== Selected excerpt ==
Unjŏn County is a kun, or county, in North P'yŏngan province, North Korea.  It borders T'aech'ŏn to the north, Pakch'ŏn to the east and southeast, and Chŏngju to the north. To the south, it looks out on the Yellow Sea.  Unjŏn county was created in 1952 from portions of Pakch'ŏn county and Chŏngju city, and subsequently reorganized in 1954 and 1958.

Geography
The terrain is relatively gentle, with low mountains in the west and plains to the south and east. The highest of the western peaks is Mogusan (414 m).  The chief plain is the Unjŏn Plain (150 km2), which is formed by the 40-kilometer course of the Changp'och'ŏn stream, which flows into the Taeryŏng River.  There are several islands offshore, including Unmudo and Hyesŏngdo. Some 40% of the county's land is taken up by forestland.

Administrative divisions
Unjŏn county is divided into 1 ŭp (town) and 25 ri (villages):

Climate
The year-round average temperature is 9.1 °C, with a January average of -7.3 °C and an August average of 23.7 °C.  The climate is slightly wetter than average for North Korea, with an annual rainfall of 1230 mm.

== Data entries ==
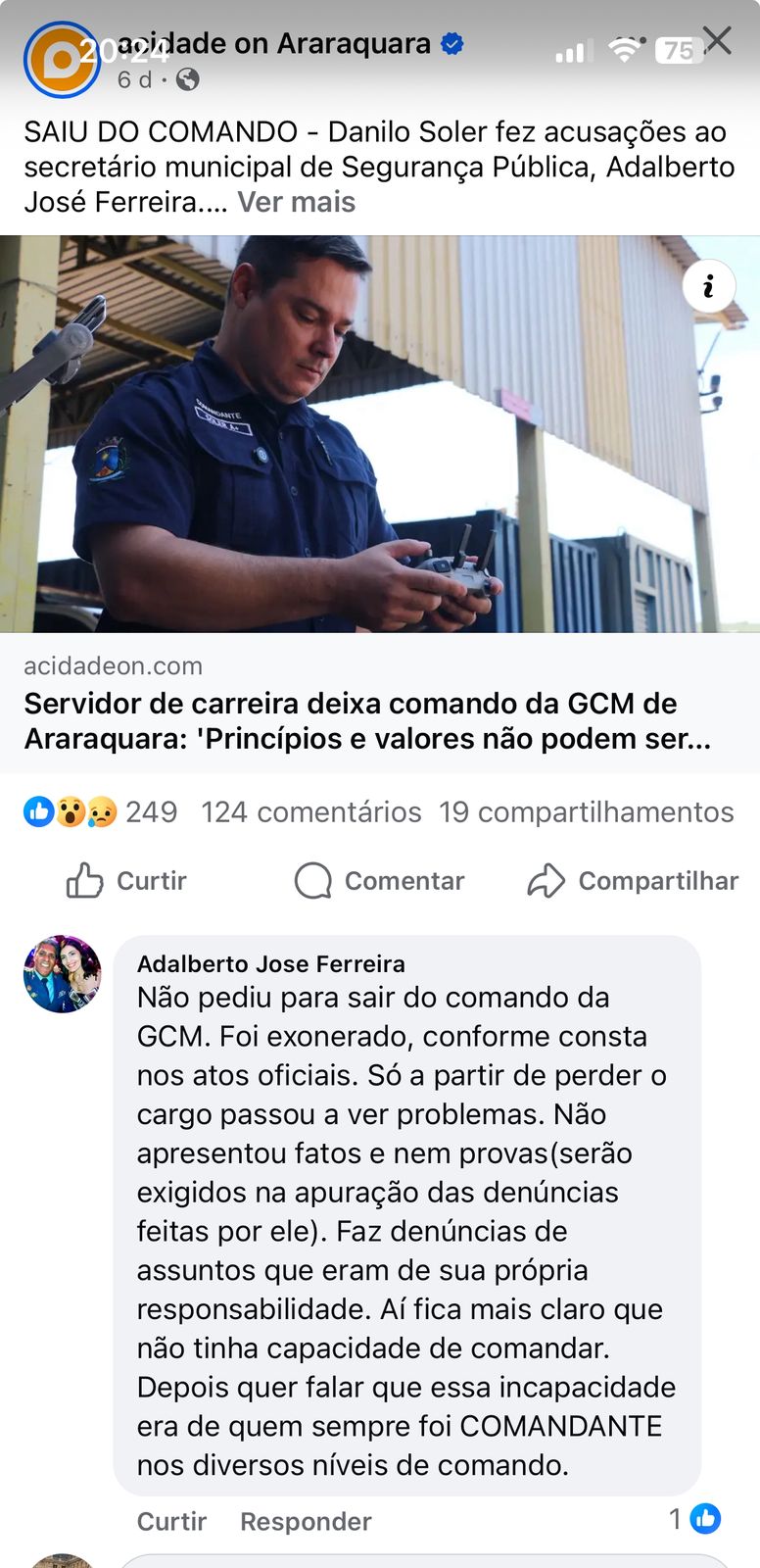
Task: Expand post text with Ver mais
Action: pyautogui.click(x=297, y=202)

* * *

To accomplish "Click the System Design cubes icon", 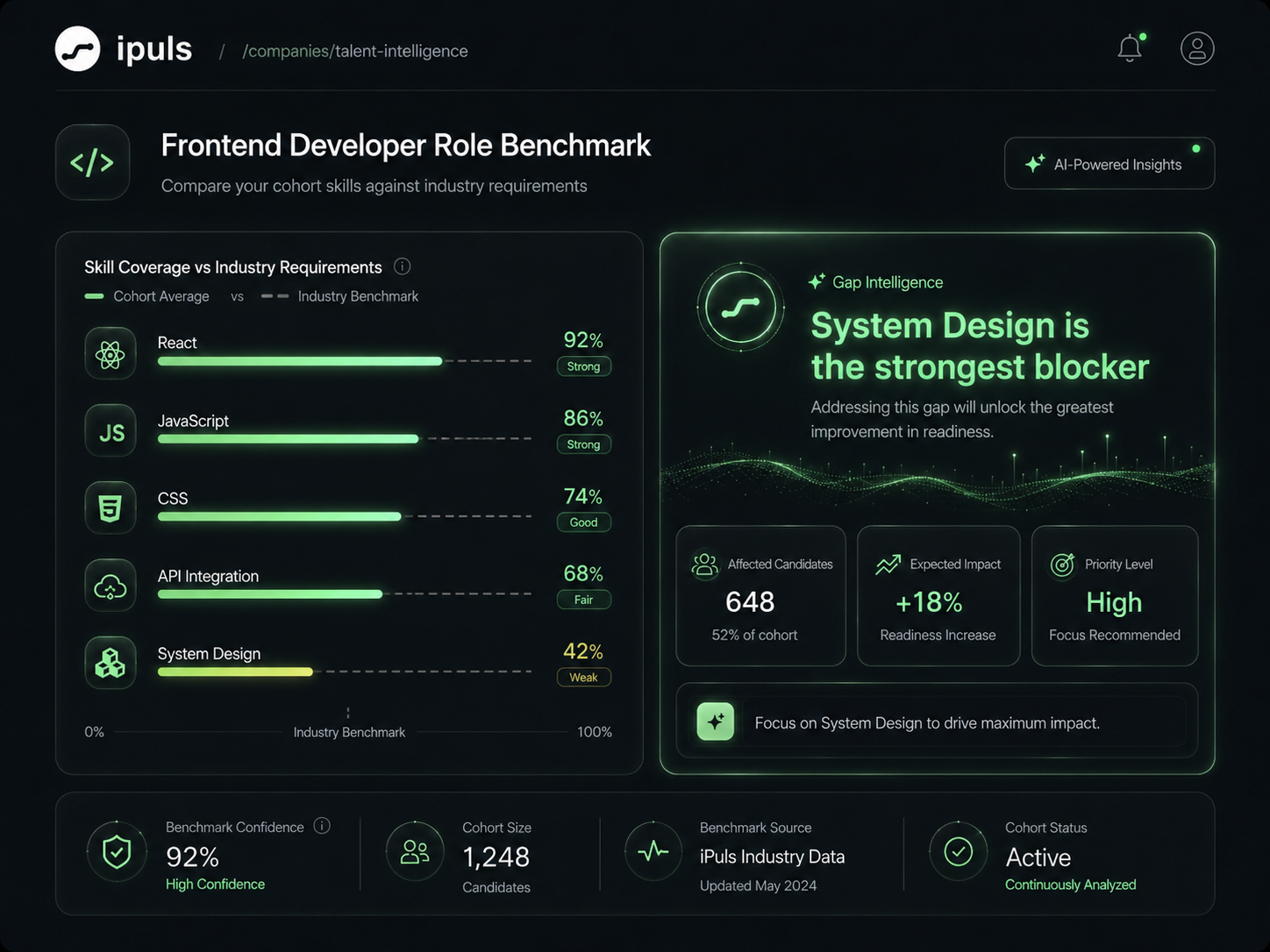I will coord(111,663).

== To be done ==
(1) In the Unjŏn County text, which peak is the highest in the western mountains?
(2) Turn the paragraph of the Unjŏn County text that begins "The terrain is relatively gentle" into a bulleted list that keeps its main facts.
(3) Continue the Unjŏn County text from its last sentence.

== Answers to the tasks ==
(1) Mogusan, at 414 m.

(2)
- The terrain is fairly gentle, with low mountains in the west and plains to the south and east.
- Mogusan (414 m) is the highest western peak.
- The Unjŏn Plain (150 km2) is the chief plain. It is formed by the 40-kilometer Changp'och'ŏn stream, which flows into the Taeryŏng River.
- Several islands lie offshore, including Unmudo and Hyesŏngdo.
- About 40% of the county's land is forestland.

(3)
Economy
40% of Unjŏn's area is cultivated, with extensive rice cultivation as well as maize, soybeans wheat, and barley. In addition, Unjŏn leads the province in fruit production. Its livestock industry is centred on hog farming. Fishing is also carried out, and graphite and mica are mined. There are also various factories. Salted fish and salted soy sauce are produced, and the county is known for its handicrafts and ceramics.

Transportation
The P'yŏngŭi Line of the Korean State Railway, running between Sinŭiju and P'yŏngyang, passes through Unjŏn county.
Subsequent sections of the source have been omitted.